Scenario 3: Market breaks your range with force
Close the entire Iron Condor. Cut losses. No adjustments when a strong trend starts — the risk of further losses outweighs the remaining credit.
Profit and Loss Profile
| NIFTY at Expiry | Your P&L |
|---|---|
| Below 21,800 | Max loss (lower spread triggers) |
| 21,800 - 21,957 | Partial loss |
| 21,957 - 23,043 | Full profit (₹3,225 in our example) |
| 23,043 - 23,200 | Partial loss |
| Above 23,200 | Max loss (upper spread triggers) |
Margin Required for Iron Condor
The margin for an Iron Condor is approximately equal to one spread's width (since both can't trigger simultaneously).

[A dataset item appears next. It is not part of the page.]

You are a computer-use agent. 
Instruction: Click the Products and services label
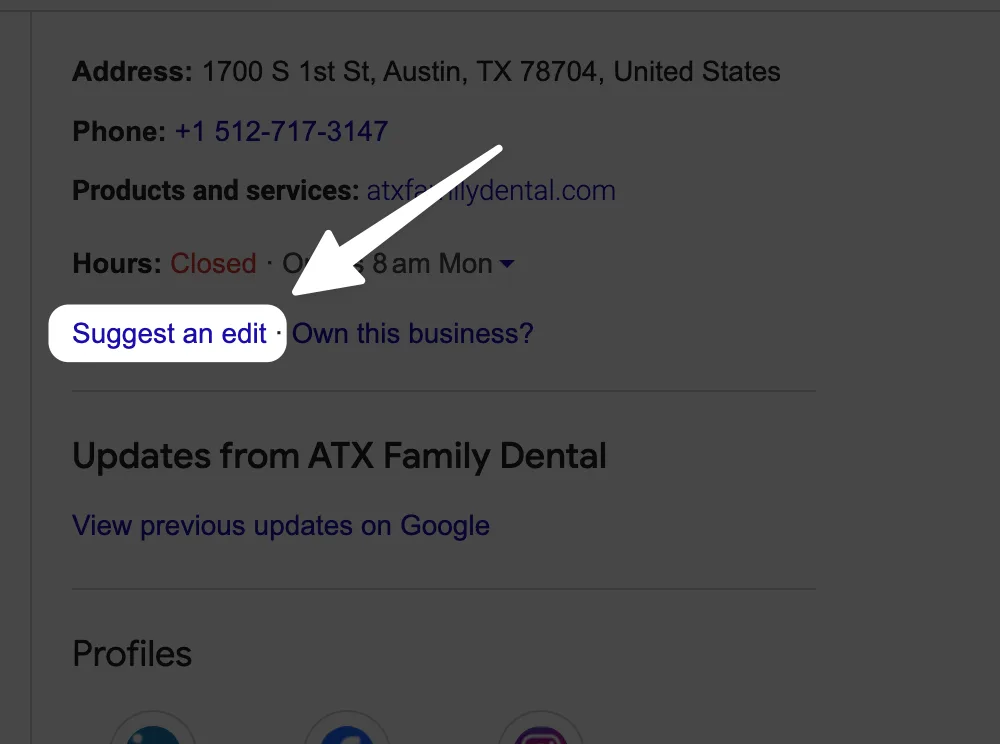pyautogui.click(x=215, y=190)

For our 200-point spreads: approximately ₹15,000 - ₹25,000 per lot after hedge credit.
This makes it significantly more capital-efficient than naked selling.
Common Iron Condor Mistakes
Setting strikes too close: Greedy for premium, but NIFTY easily breaches tight ranges. Use at least ±3-5% from current price for weekly condors.
Not defining exit rules before entry: Decide your stop loss and profit target before you enter. Deciding under pressure leads to emotional decisions.
Ignoring macro events: Check economic calendar before setting up. A Fed speech or RBI decision inside your expiry window can instantly break your range.
Holding through expiry every time: Many traders collect 60-70% max profit on the 10-15th of the expiry and let the rest ride. This is risky. Close at 50-60% profit, reset next expiry.
Starting Out: Paper Trade First
The Iron Condor is deceptively simple to set up and genuinely complex to manage. The mechanics are easy. Knowing when to adjust, when to close, and when to do nothing — that requires experience.
Run 5–10 Iron Condor paper trades on PaperPe before putting real money into this strategy. Deliberately set one up before a high-VIX event — RBI policy, Budget, a Fed meeting — so you experience what a bad Iron Condor feels like firsthand. The mechanics are simple. The management under pressure is not. That is the part you need to experience before real capital is at stake.